My ph. D. thesis (a "short" summary):
It is said to be useless to dispute over the question of "taste", but nevertheless there is a lot of argument concerning contrary aesthetic evaluations and the participants usually claim a lot of objectivity for their special point of view. The aim of my thesis is to investigate how it is possible to justify such judgements and which level of objectivity can be reached - for example in comparison to everyday judgements and scientific theories.
During the following explanations aesthetic judgement means such statements that describe the content of an aesthetic experience. It is useful to discriminate between (A) descriptive and (B) valuative on the one hand and (1) spontaneous and (2) reflected judgements on the other. My investigation focusses on the aesthetic judgements in the sense of (B2), meaning those which are valuative and reflected. I define them as judgements that valuate an object of perception for its own sake, in regard to the (aesthetic) pleasure it provides. "Object of perception" is meant here in the widest sense of the word, covering physical objects as well as sunsets, beings, situations and units of experience with no regard as to whether they came to mind through the eyes, the ears, the tongue or the sense of touch. And "for its own sake" means to refrain from all external uses the object could be good for. Kant called this "interesseloses Wohlgefallen" in the sense of a pleasure that derives only from the object itself and not from any other purpose the judging person has in mind.

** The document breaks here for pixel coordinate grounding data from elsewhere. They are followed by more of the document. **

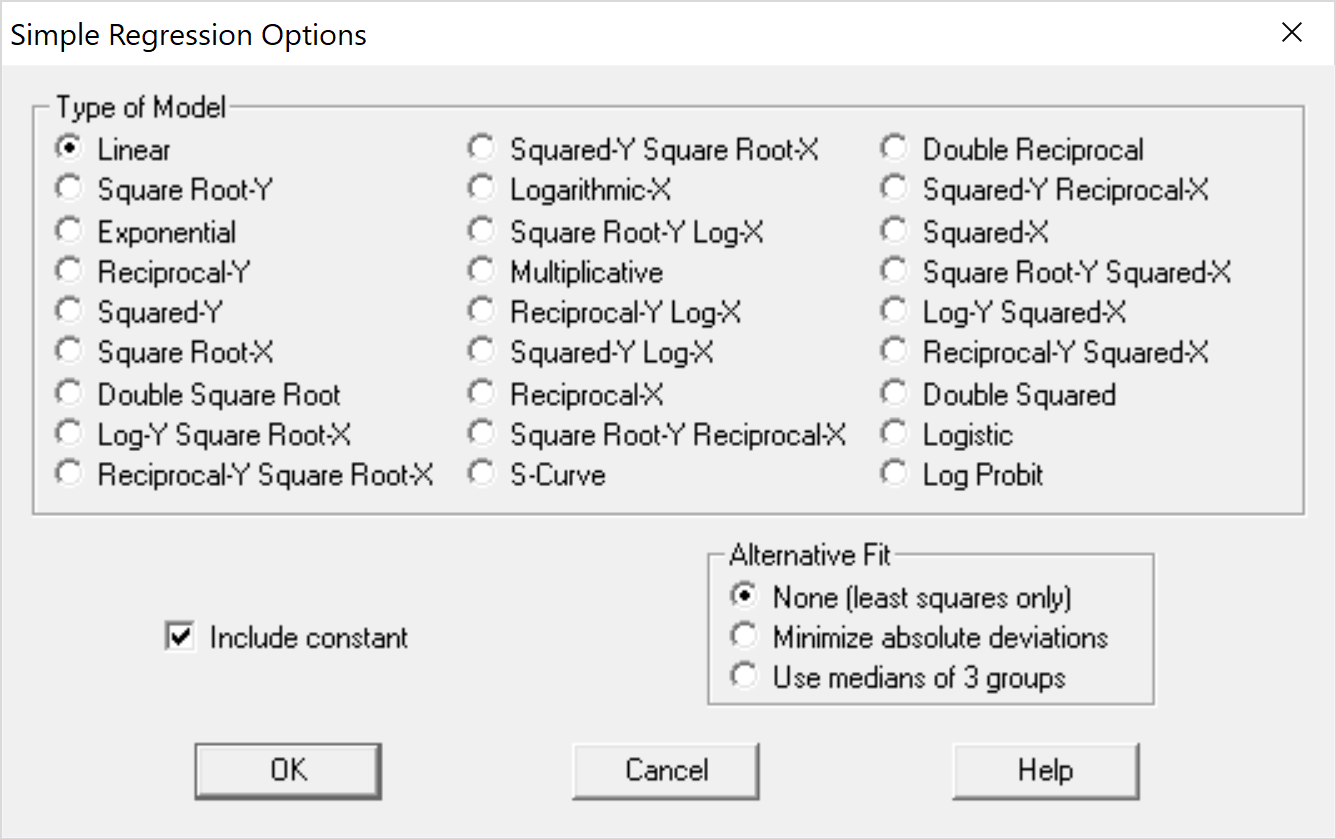Pick the Logistic model option
The width and height of the screenshot is (1336, 839).
[893, 432]
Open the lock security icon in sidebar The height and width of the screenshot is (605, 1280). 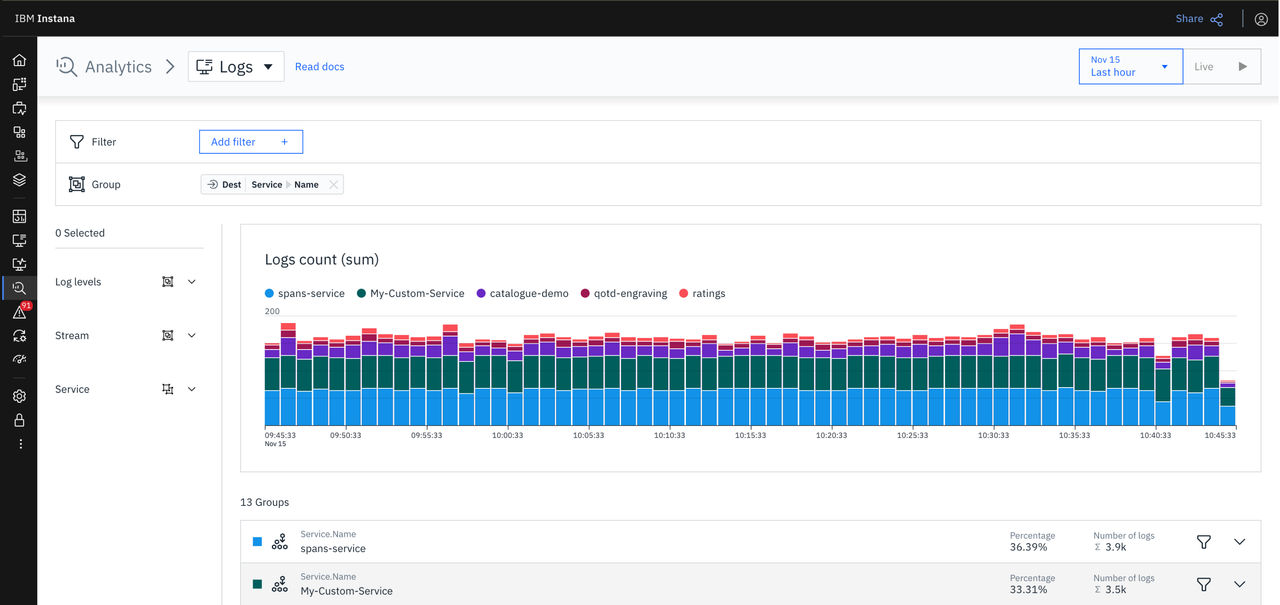tap(19, 420)

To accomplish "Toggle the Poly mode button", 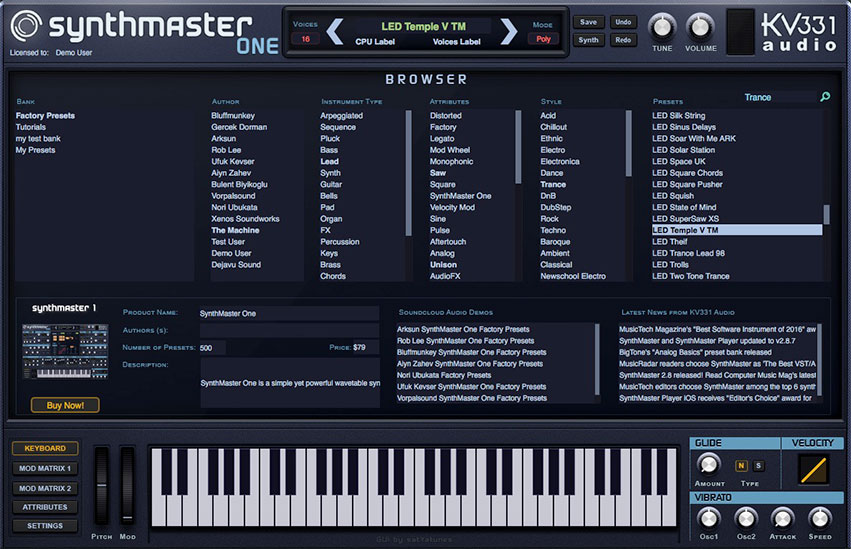I will (x=543, y=39).
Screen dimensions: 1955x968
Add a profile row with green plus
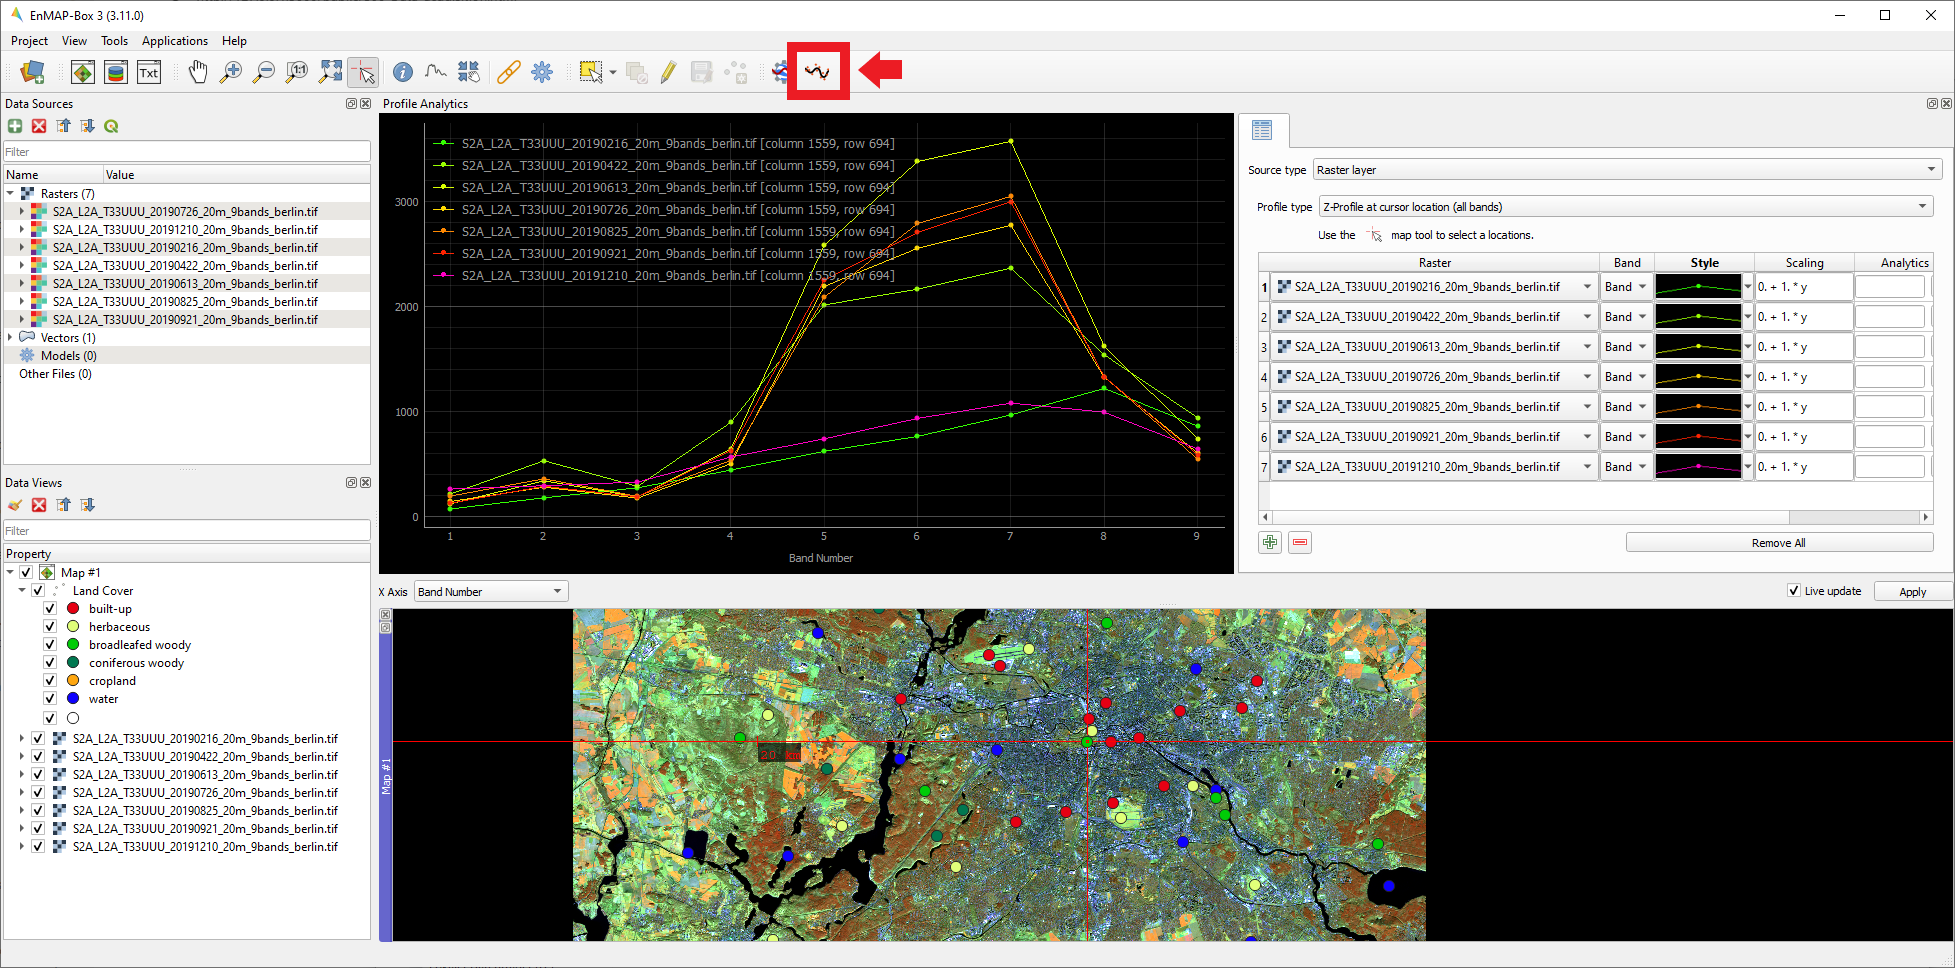click(x=1270, y=543)
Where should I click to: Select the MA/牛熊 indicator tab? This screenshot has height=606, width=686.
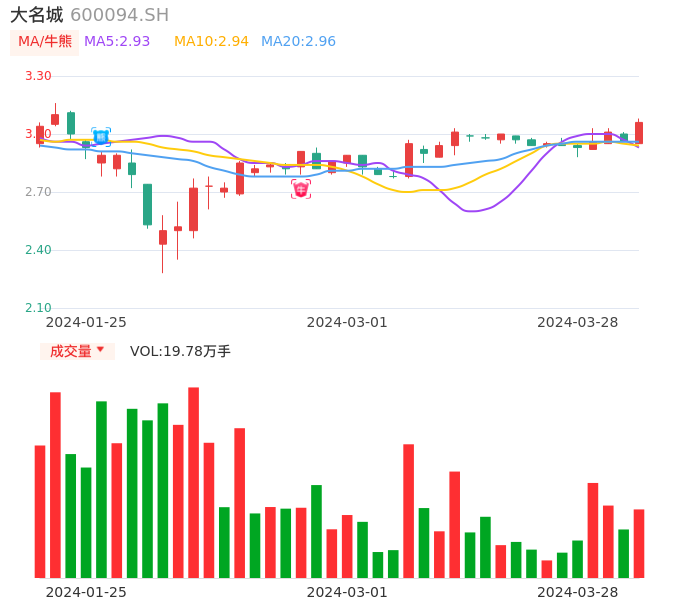pos(45,41)
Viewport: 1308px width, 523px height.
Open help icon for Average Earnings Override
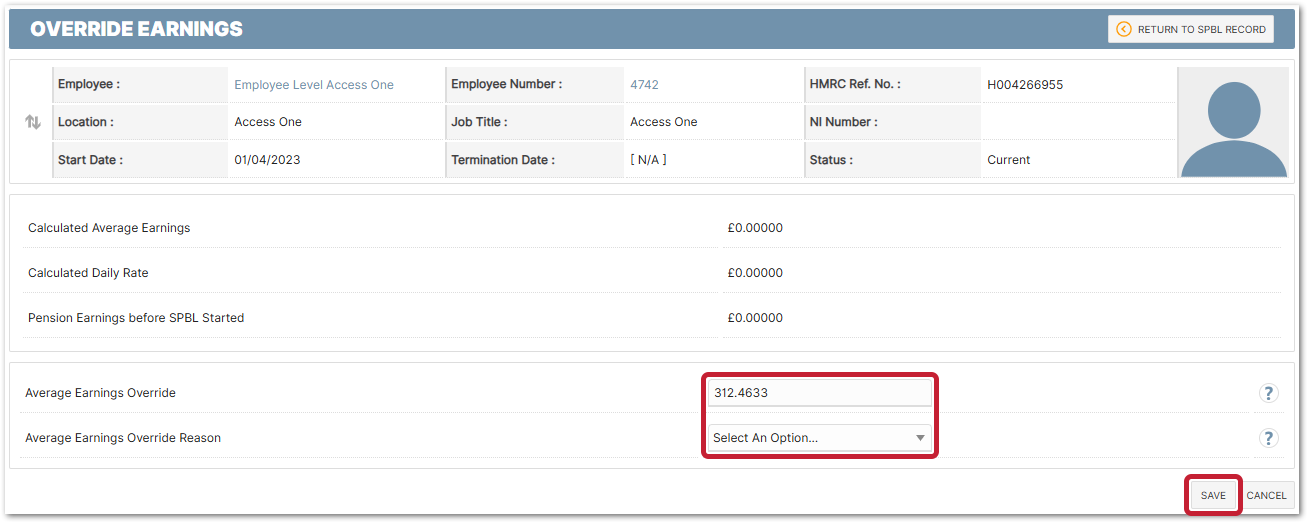[1268, 393]
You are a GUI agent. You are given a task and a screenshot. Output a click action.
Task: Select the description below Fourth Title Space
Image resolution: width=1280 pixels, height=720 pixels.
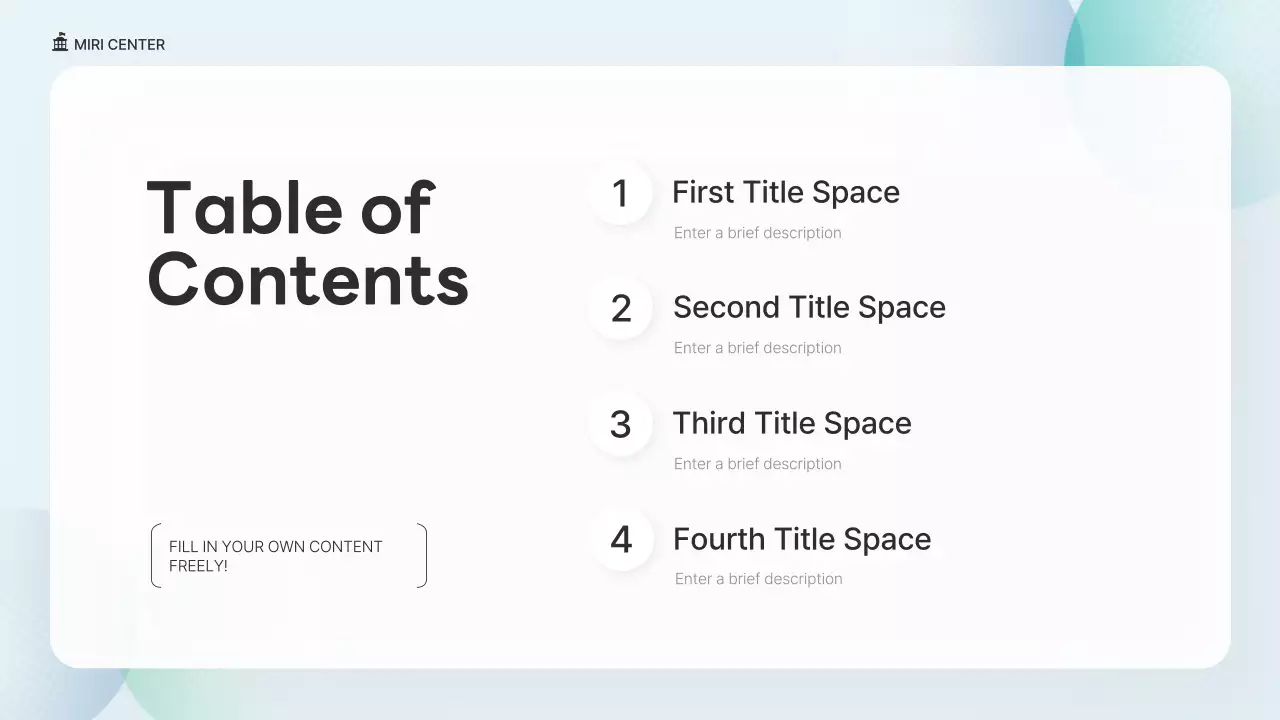coord(758,579)
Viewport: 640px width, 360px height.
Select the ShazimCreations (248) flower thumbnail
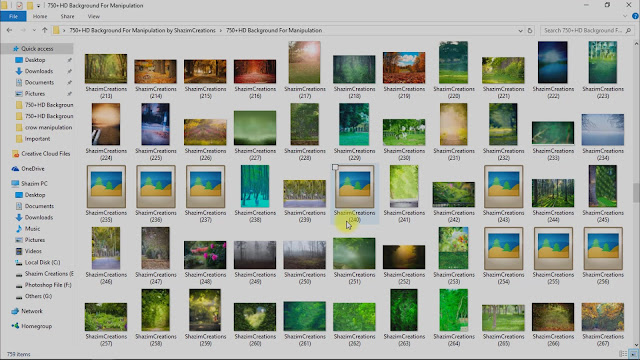tap(205, 255)
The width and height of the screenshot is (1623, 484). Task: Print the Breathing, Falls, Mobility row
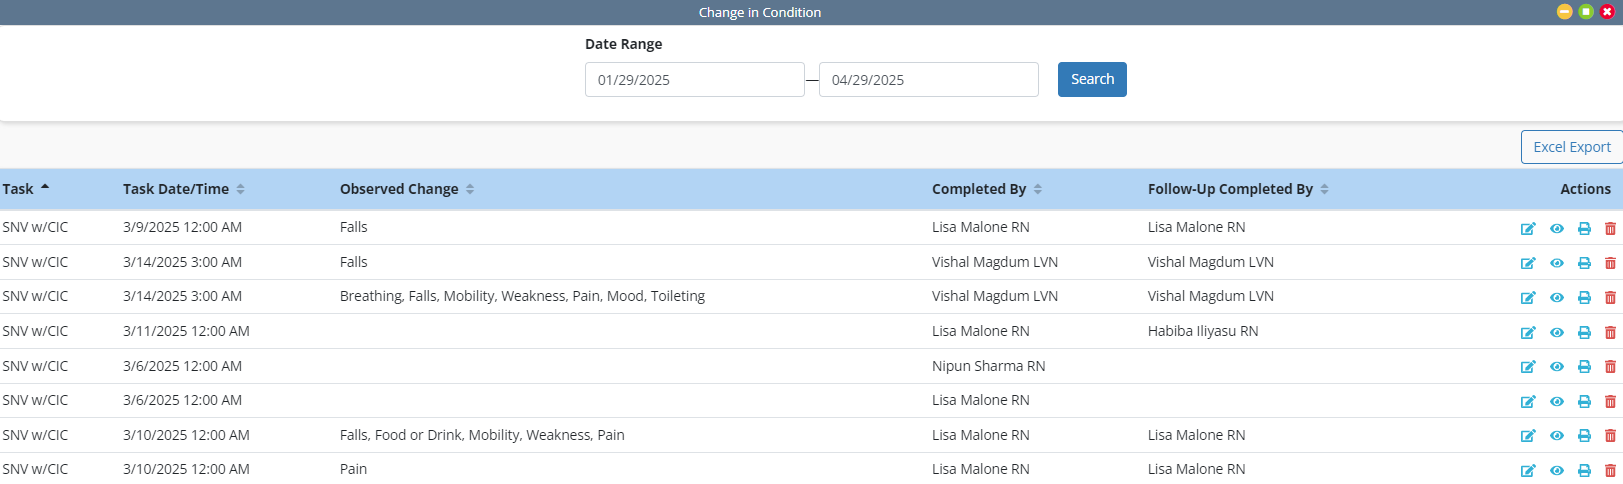1584,298
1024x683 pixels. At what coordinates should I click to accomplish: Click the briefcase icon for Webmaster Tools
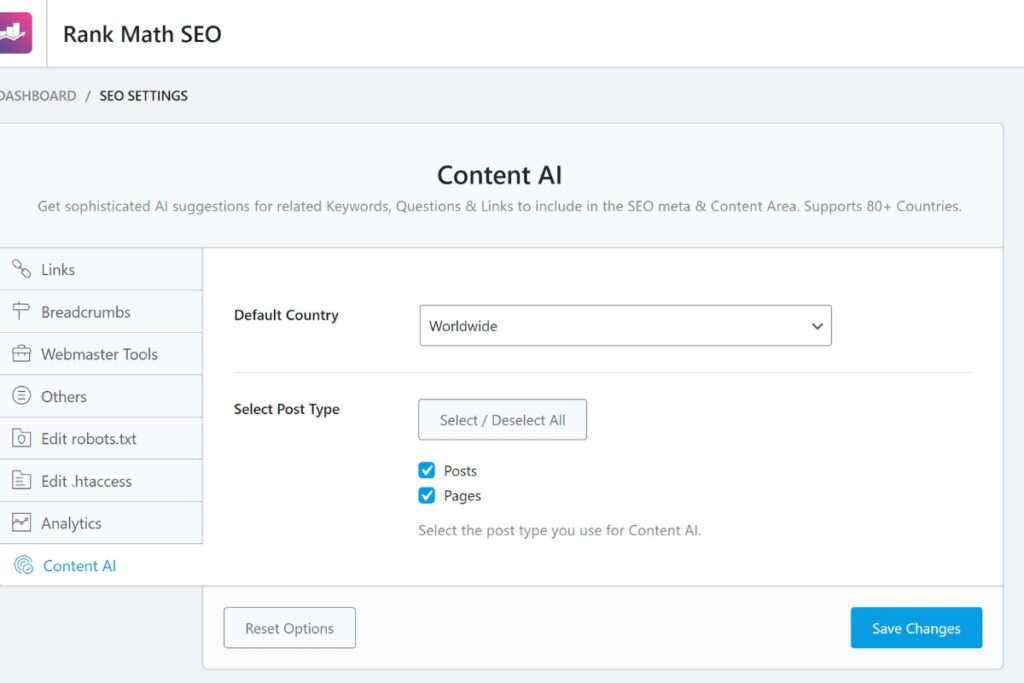click(21, 354)
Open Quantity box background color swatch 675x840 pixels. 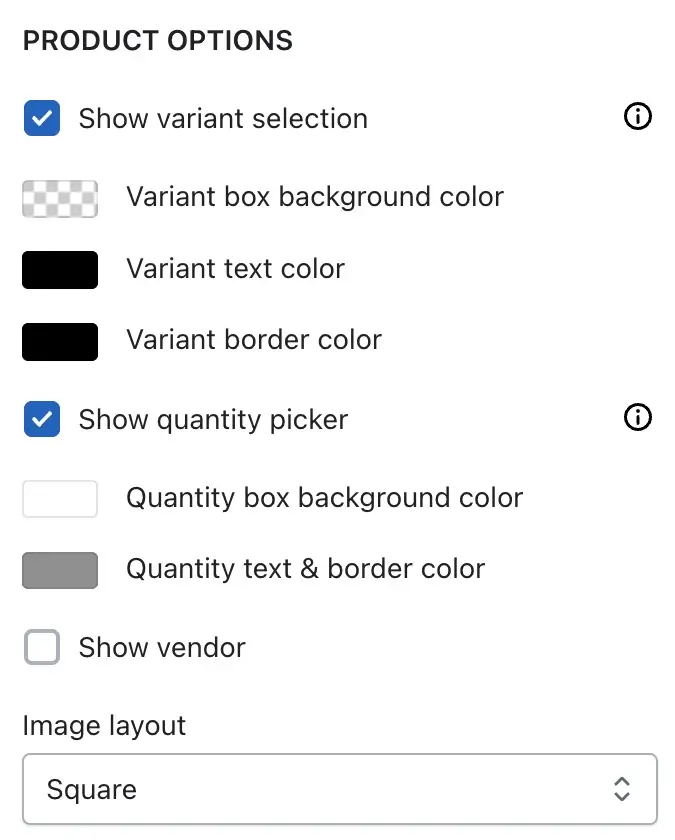pos(60,499)
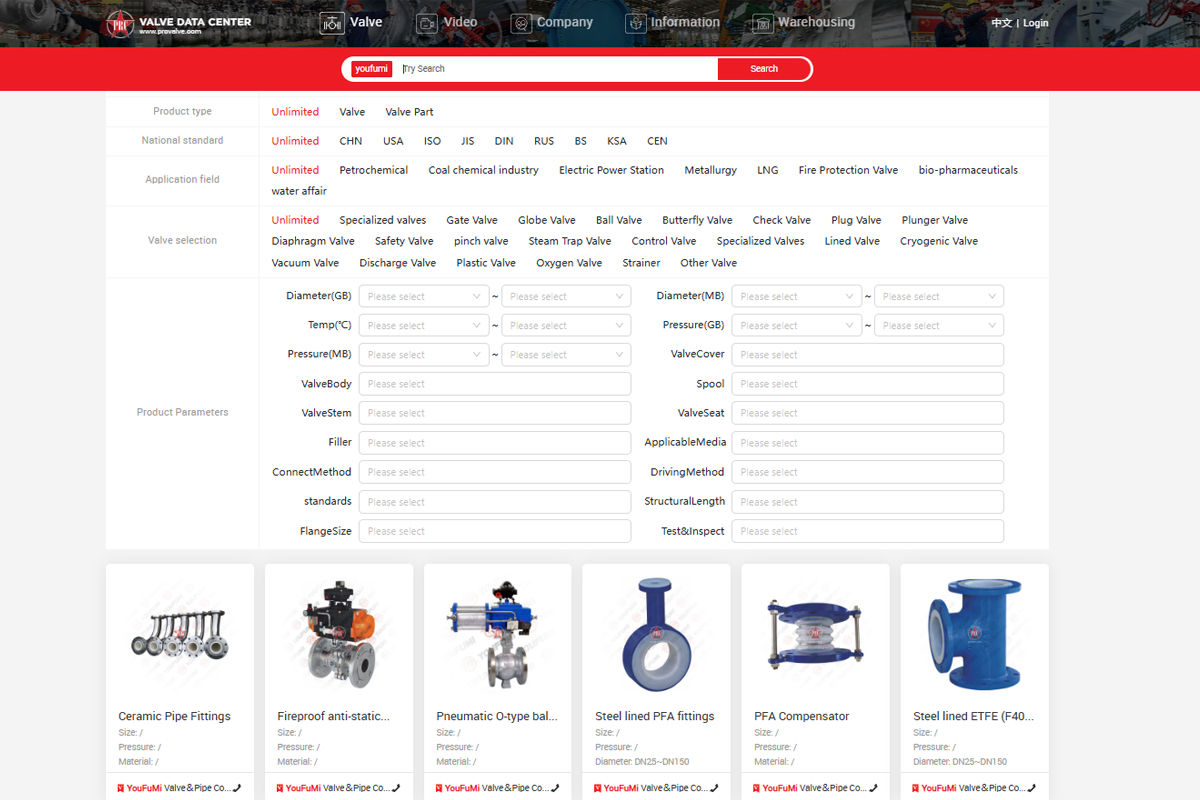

Other aesthetic judgements than the afore mentioned are treated only insofar as they are relevant for the latter ones.
(1) Reflected aesthetic valuations are about aesthetic objects and the way they are experienced. Aesthetic objects, especially artworks are not autonomous but relational. Like every other object of perception, they are the perceiver's mental constructions. But unlike other objects the recipient''s very subjective way of perception is constitutive for them. Therefore the recipient's interpretation is a necessary part of them.
(2) Aesthetic judgement is based on this interpretation and on the judging person's preferences. Therefore they are per se subjective and hypothetic. But they are not arbitrary or unproblematic like, for example, statements about the speaker's own mental states. There are several limits raised by the perceived object for an aesthetic interpretation, its relations in time and space and the subject's knowledge. If an interpretation goes beyond these limits it can not be plausible and neither can the valuation that is based on it.
(3) According to the perceiver's experiences every object is perceived as expressive. It is preconsciously judged as more or less relevant by the emotional system. Emotions can consequently be regarded as the pre-conscious foundation of every aesthetic phenomenon. This point of view offers an insight to the area of aesthetics which is adequate for both the arts and the aesthetic experiences of every day life.
(4) The justification of an aesthetic valuation does not prove its objective truth, which is binding for every subject, but justifies its adequacy on the basis described above - the recipient's (plausible) interpretation and his preferences. What criterion are useful for a special aesthetic valuation depends on the judging subject and the judged object and can not be fixed a priori in a finite catalogue of aesthetic criteria.
(5) Despite these limitations reflecting aesthetic valuations can be proved as true or false in principle and can be justified in a deductive way. The major difference between aesthetic and scientific judgements is another: Aesthetic truth is not objective in the sense of inter-subjective provability, but is always related to the judging subject. It is, for example, impossible to define a standard observer, as is usual in the sciences, especially the natural sciences. Aesthetic valuations can only become objective in a very limited way on the basis of commonly shared abilities (qua evolution or enculturation) and by making the subjective assumptions and preferences public.
In short I consider the following arguments necessary to justify my theses.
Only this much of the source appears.